After we finish a project and the video has been approved we archive the work. We take all the footage that has been captured, along with the graphics, animation, any narration and music backgrounds…essentially all the files that are imperative to the project and we store that on an external hard drive for safekeeping. We not only put it on one back-up hard drive but a second external device as well. It only makes sense. What if something happened to that drive? That’s why we go the extra mile.
Over the years our post-production team have grown to trust names such as Lacie, G-Tech and Western Digital as makers of high quality storage devices for our valuable media files.

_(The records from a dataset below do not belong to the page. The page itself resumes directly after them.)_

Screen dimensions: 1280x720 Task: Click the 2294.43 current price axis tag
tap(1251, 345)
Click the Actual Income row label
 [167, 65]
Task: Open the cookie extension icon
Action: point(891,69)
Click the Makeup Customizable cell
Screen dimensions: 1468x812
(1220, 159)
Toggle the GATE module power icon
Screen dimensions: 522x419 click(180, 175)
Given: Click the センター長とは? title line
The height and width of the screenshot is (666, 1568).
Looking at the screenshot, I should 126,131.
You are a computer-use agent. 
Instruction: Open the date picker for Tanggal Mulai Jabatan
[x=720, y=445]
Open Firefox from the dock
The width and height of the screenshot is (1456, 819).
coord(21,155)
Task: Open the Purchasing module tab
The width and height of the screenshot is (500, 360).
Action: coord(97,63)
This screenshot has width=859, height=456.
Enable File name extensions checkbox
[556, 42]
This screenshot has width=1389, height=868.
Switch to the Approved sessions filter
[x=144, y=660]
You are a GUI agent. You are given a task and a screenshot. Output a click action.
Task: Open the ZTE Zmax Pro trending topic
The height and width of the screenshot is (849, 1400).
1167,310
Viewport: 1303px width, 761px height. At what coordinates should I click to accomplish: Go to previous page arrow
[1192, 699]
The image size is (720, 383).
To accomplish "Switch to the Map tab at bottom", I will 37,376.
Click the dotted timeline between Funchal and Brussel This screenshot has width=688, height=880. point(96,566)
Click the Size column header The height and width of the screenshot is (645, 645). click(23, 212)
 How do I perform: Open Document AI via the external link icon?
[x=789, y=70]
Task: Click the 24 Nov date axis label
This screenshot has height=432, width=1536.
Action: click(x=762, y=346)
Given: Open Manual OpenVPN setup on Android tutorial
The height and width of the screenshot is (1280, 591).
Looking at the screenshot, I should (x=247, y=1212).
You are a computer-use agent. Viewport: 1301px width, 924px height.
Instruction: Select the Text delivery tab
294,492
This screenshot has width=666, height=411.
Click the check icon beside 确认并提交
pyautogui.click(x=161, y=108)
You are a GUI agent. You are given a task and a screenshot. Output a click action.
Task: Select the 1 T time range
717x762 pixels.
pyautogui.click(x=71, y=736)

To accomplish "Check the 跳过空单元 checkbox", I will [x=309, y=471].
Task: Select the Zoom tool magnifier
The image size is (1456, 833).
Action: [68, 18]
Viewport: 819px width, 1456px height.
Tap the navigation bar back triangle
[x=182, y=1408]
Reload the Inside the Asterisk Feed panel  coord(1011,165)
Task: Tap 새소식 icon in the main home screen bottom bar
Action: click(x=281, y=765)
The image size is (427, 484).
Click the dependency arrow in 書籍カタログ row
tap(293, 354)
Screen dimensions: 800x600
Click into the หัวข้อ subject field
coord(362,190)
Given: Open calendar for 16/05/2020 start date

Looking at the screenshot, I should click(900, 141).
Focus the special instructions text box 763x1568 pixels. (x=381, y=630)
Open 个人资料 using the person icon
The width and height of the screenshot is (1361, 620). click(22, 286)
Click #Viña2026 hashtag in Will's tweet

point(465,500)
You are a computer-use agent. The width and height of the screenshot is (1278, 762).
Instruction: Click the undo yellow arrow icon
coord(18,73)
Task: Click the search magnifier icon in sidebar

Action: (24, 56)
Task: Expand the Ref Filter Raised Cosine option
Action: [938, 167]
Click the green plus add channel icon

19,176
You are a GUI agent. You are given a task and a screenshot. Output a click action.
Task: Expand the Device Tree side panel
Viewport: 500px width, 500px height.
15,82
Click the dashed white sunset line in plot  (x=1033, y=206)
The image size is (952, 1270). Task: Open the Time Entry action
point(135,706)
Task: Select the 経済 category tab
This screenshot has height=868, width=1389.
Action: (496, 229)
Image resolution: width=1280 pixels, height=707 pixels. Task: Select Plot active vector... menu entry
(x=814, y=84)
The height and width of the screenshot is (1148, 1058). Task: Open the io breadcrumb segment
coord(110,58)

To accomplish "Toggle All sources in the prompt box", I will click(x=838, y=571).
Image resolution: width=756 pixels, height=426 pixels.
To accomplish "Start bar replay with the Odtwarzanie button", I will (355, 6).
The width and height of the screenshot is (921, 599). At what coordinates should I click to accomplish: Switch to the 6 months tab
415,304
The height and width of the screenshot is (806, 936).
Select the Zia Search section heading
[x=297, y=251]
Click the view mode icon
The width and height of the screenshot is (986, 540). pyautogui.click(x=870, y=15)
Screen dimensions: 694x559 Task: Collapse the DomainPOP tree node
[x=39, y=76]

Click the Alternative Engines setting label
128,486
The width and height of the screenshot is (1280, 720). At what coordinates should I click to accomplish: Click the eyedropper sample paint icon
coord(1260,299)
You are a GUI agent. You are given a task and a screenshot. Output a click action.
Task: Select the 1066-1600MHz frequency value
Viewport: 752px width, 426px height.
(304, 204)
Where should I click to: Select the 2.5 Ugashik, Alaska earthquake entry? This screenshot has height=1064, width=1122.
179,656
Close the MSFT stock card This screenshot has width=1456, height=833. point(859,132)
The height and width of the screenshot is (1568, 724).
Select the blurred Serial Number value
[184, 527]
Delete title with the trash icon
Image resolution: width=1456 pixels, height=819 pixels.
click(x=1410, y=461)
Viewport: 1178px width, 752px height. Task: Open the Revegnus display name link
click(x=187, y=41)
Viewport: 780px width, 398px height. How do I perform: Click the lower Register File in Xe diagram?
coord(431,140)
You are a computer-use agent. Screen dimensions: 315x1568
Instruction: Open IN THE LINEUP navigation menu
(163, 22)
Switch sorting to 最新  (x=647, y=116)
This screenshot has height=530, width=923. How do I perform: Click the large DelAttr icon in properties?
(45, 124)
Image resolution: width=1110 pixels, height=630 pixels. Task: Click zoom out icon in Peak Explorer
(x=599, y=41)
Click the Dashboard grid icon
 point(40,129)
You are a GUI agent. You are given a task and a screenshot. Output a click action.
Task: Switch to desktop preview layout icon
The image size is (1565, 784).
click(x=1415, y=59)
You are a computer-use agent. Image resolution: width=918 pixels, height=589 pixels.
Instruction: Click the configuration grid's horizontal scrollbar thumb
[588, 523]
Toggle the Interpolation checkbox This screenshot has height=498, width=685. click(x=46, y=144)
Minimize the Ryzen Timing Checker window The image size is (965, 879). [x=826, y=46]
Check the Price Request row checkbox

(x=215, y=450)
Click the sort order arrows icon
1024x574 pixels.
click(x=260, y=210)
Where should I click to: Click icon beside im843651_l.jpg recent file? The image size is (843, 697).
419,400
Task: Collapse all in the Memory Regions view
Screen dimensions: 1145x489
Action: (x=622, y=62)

Each drive is catalogued with the clients project files so that we can keep track of where a project resides and bring it up quickly when we need to make a change or revise a video. It’s our policy that we do not hand over the drive and the files at the end of the project. We keep that in our possession so that we can manage the project and files for future use.
What does this mean to a client? Well it provides peace of mind for one thing. Your video will be available if you need to make a change or if you want to use some of the existing footage down the road for a future project. We try to check-in periodically with clients if they’ve become inactive to gauge whether we need to hold on to their project before any media is deleted. Typically we hold on to all assets of a project for a minimum of three years. No footage is deleted until we hear from a client.
It also provides a cost savings to our clients. By keeping the footage organized we are essentially creating a video library that we can continue to build on and repurpose for future projects. Say for example we are producing a three-minute marketing video in Orlando and we already have footage from 2013 of employees in a call center. The video we’re currently producing requires a few shots of employees in that same call center; if nothing has been changed there’s no reason to shoot additional footage in that area! It also enables us to update videos easily. Another example…a client has in their archives a new employee orientation video from 2014, it’s two years later and there have been a few changes but nothing major. It’s easy enough to take the existing video from the drives, reshoot the open, and update any graphics detailing the changes. It saves the project time, money and the work is produced that much faster.
Archiving projects and saving media to a second drive is just one way we build trust in a client relationship. Having the know-how and being able to offer suggestions to our clients and find ways to save them money is also a difference maker.